··· STUDY MATERIAL ···
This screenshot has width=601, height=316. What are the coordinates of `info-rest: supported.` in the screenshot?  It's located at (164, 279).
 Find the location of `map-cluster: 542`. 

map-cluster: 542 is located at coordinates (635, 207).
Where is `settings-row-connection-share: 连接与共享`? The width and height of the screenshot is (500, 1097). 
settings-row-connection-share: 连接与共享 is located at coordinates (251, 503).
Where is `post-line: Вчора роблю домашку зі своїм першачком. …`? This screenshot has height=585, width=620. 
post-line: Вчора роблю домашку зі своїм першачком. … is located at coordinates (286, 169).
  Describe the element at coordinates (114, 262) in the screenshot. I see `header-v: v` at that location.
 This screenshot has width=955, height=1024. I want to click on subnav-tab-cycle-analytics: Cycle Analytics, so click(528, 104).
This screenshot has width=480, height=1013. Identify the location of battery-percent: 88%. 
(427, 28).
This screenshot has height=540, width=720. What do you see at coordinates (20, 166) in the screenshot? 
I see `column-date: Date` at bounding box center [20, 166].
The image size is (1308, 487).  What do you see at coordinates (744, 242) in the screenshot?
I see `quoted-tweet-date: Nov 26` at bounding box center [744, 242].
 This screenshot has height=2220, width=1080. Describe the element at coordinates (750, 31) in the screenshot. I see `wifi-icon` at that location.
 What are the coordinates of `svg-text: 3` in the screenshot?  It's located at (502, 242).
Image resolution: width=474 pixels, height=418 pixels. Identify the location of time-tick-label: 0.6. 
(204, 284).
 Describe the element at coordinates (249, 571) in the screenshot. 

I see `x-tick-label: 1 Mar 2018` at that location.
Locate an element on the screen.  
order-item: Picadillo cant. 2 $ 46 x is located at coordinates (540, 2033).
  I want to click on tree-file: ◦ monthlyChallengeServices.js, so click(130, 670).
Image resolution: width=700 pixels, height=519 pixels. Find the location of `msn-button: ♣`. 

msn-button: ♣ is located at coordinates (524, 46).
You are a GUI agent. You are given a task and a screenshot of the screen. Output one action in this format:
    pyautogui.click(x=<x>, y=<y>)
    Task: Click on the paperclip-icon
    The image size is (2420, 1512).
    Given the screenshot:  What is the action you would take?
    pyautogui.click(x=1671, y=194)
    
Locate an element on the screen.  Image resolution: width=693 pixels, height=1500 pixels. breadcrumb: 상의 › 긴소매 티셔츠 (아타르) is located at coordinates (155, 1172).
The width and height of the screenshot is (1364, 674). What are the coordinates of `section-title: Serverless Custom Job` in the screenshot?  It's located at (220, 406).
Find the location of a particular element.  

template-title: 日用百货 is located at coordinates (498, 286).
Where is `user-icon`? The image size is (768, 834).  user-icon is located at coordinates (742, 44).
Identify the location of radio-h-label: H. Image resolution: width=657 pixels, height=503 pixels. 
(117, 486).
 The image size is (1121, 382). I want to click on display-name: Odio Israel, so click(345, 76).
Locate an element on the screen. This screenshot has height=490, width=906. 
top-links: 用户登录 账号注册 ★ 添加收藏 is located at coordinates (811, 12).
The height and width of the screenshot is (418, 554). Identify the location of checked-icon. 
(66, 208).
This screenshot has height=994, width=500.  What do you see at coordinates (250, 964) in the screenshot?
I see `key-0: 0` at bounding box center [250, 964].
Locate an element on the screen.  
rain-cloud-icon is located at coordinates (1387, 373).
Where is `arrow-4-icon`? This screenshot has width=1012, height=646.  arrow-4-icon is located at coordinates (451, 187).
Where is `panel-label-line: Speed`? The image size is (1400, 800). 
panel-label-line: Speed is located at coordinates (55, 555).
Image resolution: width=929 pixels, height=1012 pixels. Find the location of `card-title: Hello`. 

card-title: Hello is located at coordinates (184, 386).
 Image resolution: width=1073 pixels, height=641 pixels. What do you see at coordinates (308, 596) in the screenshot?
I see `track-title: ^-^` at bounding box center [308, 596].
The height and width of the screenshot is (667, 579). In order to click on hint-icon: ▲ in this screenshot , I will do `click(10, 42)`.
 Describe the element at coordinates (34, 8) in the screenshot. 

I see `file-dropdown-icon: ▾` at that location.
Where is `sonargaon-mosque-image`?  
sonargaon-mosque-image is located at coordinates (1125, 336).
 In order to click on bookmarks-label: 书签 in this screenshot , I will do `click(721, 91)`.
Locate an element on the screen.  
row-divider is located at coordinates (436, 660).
···
YOUR TASK: Return every line from the rows above that contains the word "will". Matching is case-sensitive.

FINISHED EXERCISE:
The height and width of the screenshot is (667, 579). In order to click on hint-icon: ▲ in this screenshot , I will do `click(10, 42)`.
 In order to click on bookmarks-label: 书签 in this screenshot , I will do `click(721, 91)`.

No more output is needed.